Любопытно, как и где вновь звучит эта тема в 1960-е годы: не в поэзии и даже не в “серьезной” прозе, а в научной фантастике, прежде всего в романах братьев Стругацких. Несколько раз повторяется (“Жук в муравейнике”, “Гадкие лебеди”) одна и та же коллизия: на смену человеку в нашем понимании приходит нечто более высокое и совершенное, и этому процессу невозможно ни сочувствовать, ни противостоять — он вне нашей системы оценок. Однако это “новое”, внеположное традиционному гуманизму, появляется на сей раз не по нашей воле — оно приходит извне.

Культура шестидесятых годов была укоренена в годах двадцатых. Хрущевская эпоха начиналась под знаком советского “протестантизма”, с попыток воскресить первоначальную чистоту веры. Покойный С.С. Аверинцев, явно чувствовавший себя в своем поколении белой вороной, не случайно без восторга вспоминал об “оттепели”, видя в тех годах не только прекращение террора, но и “второе дыхание официальной идеологии”. По естественным социокультурным причинам молодым людям из городской интеллигенции были близки люди первого пореволюционного десятилетия. В конце концов, это были их родители.1 Молодой Сергей Вольф не случайно повез свои рассказы Юрию Олеше, молодой Андрей Сергеев послал свои стихи Заболоцкому, и к нему же ездил на поклон молодой Евгений Рейн. Заболоцкий и Олеша были на тот момент более своими, чем Ахматова и даже чем Пастернак.

Но шестидесятников привлекало в пореволюционном десятилетии как раз то, что самим людям двадцатых нравилось меньше всего: нэповская богемная свобода (относительная свобода, конечно), нэповское торговое изобилие… Нравилась пластика “Столбцов” — якобинского, троцкистского, бешено-антибуржуазного пафоса этой великой книги предпочитали не замечать. (Да и сам Заболоцкий, переделывая в 1958 году “Столбцы”, многое смягчил, а стихотворение “Пир” — про “штык, терзающий Иуду”, просто выбросил. Поздний вариант “Столбцов” лояльнее не только к советскому, но и к антисоветскому вкусу.)

Очень характерны воспоминания Е. Кумпан о Н.Я. Берковском.

“Я однажды спросила его о двадцатых годах, которые меня всегда интересовали, и позволила себе несколько оценочную категорию: мол, все-таки не самые плохие были годы, — и получила монолог на несколько часов, во время которого Наум Яковлевич замечал меня только затем, чтобы очередной раз обронить фразу: “Нет, я вижу, что я еще не убедил Лену, она еще слишком хорошо думает о двадцатых годах...”

Ну и досталось этой эпохе! Особенно ярко обрисовал Берковский становление нэпа, живописуя, как, торопясь занять помещения будущих магазинов, владельцы не утруждали себя лестницами и входными дверями, а вваливались внутрь, выбивая окна в полуподвальных и первых этажах. “Вот когда говорят про “энтузиазм народа”, — рокотал Берковский, — я понимаю, что однажды видел этот энтузиазм. Это когда они перепрыгивали друг через дружку, занимая свои лавки.”

Таинственным в этом неприятии 20-х годов для меня осталось то, что ведь сам Берковский был в то время “рапповцем”, причем, я слышала, воинствующим. Даже какая-то история трагическая произошла из-за этого... Не буду, впрочем, касаться того, что знаю понаслышке”.

= = =

ЗАДАНИЯ:
A: В каком году, по тексту о шестидесятниках, Заболоцкий переделывал «Столбцы»?
B: Допишите продолжение текста о шестидесятниках, начиная сразу после его последней фразы.

= = =

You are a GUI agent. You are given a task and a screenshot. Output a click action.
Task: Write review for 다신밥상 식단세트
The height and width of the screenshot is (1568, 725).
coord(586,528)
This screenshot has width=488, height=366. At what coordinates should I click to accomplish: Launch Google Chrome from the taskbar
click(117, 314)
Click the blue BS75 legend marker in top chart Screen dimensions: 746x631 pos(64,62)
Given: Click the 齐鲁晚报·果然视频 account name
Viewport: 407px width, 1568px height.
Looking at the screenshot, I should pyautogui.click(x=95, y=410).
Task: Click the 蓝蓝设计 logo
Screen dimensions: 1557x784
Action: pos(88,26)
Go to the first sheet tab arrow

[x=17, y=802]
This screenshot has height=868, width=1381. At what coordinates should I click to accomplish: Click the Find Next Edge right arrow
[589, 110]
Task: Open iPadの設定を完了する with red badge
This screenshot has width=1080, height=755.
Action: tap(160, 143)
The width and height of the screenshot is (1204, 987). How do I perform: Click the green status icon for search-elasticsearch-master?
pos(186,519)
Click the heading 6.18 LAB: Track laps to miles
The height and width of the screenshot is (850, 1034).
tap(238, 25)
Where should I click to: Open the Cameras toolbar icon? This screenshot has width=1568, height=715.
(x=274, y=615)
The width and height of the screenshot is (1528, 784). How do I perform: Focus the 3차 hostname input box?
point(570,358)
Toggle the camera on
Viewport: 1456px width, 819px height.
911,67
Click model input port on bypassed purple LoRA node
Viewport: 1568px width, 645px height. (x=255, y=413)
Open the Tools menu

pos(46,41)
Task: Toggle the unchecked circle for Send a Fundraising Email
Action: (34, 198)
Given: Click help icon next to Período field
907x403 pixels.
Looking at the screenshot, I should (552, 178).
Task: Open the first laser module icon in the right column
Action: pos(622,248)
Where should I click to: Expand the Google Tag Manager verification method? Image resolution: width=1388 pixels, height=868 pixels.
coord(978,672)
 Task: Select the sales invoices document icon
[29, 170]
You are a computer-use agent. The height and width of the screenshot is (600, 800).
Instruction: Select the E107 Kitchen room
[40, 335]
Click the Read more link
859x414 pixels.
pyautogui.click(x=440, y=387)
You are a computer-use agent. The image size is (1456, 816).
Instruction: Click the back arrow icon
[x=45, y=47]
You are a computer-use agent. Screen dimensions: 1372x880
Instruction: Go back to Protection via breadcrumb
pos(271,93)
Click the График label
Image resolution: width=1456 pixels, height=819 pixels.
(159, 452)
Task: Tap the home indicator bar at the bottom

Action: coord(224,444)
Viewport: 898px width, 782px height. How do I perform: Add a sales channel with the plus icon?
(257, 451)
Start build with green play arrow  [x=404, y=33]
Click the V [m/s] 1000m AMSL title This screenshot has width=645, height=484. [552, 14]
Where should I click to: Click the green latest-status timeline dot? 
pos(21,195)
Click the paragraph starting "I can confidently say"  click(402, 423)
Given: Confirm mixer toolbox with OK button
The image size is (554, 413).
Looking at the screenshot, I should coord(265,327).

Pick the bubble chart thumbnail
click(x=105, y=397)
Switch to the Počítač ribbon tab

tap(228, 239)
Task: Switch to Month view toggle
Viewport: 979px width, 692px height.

= = =

ОТВЕТЫ:
A: В 1958 году.

B:
Так ведь здесь мы как раз и слышим голос не того почтенного профессора Берковского, чьими интеллектом и эрудицией заслуженно восхищались шестидесятники, а литкомиссара-рапповца, чья разгромная рецензия стала, кажется, одной из причин самоубийства Добычина! Между тем это один и тот же человек.

Память об антропологических раннесоветских утопиях оставалась в ницшеанстве Сосноры, в суперменстве героев Аксенова, в общем “антимещанском” пафосе оттепельной словесности. Но вообще-то говоря, даже лирический герой Евтушенко и Вознесенского был подчеркнуто грешным, слабым и несовершенным. О, конечно, он был красиво, эффектно несовершенным, похожим на героя Ремарка, мужественно небритым. Поскольку стихи Евтушенко и Вознесенского были частью массовой культуры (особого рода массовой культуры пожилого тоталитарного общества), другим он и быть не мог.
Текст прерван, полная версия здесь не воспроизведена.